#### [Your instructions]
Edit the stretch of the Newton Glassman article from "After graduating he" through "financially distressed companies." so that "senior partner" replaces "managing director", and give that stretch back.

= Newton Glassman =

Canadian businessman

Newton Glassman is the founder and managing partner of Catalyst Capital Group, the second largest private equity firm in Canada. He was also the CEO of Callidus Capital Corp., an alternative lending company that traded publicly before being taken private in 2019, which he led until he stepped down in 2018 citing medical issues.

== Early life and education ==

Glassman is the son of a surgeon. While in college, he successfully sued his father to force child support payments, based on Ontario court records. He received an undergraduate and law degree at the University of Toronto. He then attended business school at Wharton School of the University of Pennsylvania, and graduated with an MBA in 1990.

== Career ==

After graduating he joined Canadian Corporate Funding Ltd., then one of Canada's leading private equity firms. He later joined Cerberus Capital Management in 1997, becoming a managing director at the firm and overseeing the fund’s telecommunications portfolio and Canadian investments. While working at Cerberus, he also developed a distinctive approach to lending to financially distressed companies.

#### [Data extract]

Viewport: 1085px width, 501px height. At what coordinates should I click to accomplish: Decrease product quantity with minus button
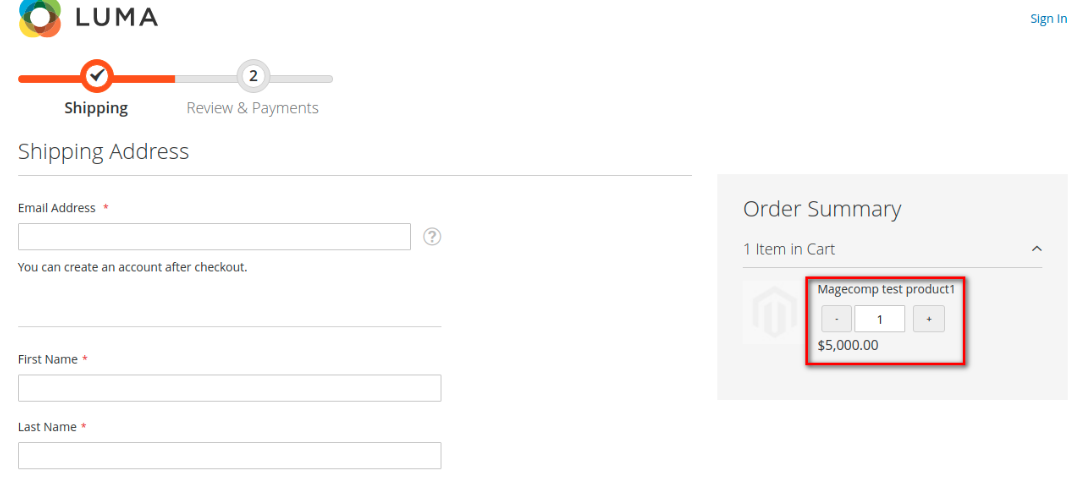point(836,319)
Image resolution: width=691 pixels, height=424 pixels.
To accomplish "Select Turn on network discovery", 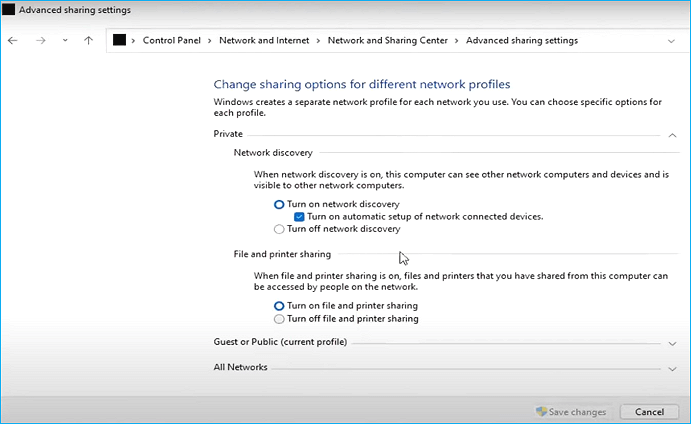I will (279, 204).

...

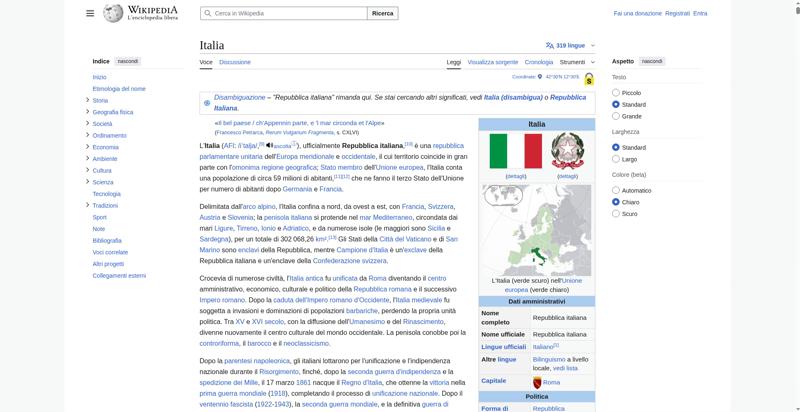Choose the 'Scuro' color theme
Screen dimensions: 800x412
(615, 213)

#### [Output for this exercise]
After graduating he joined Canadian Corporate Funding Ltd., then one of Canada's leading private equity firms. He later joined Cerberus Capital Management in 1997, becoming a senior partner at the firm and overseeing the fund’s telecommunications portfolio and Canadian investments. While working at Cerberus, he also developed a distinctive approach to lending to financially distressed companies.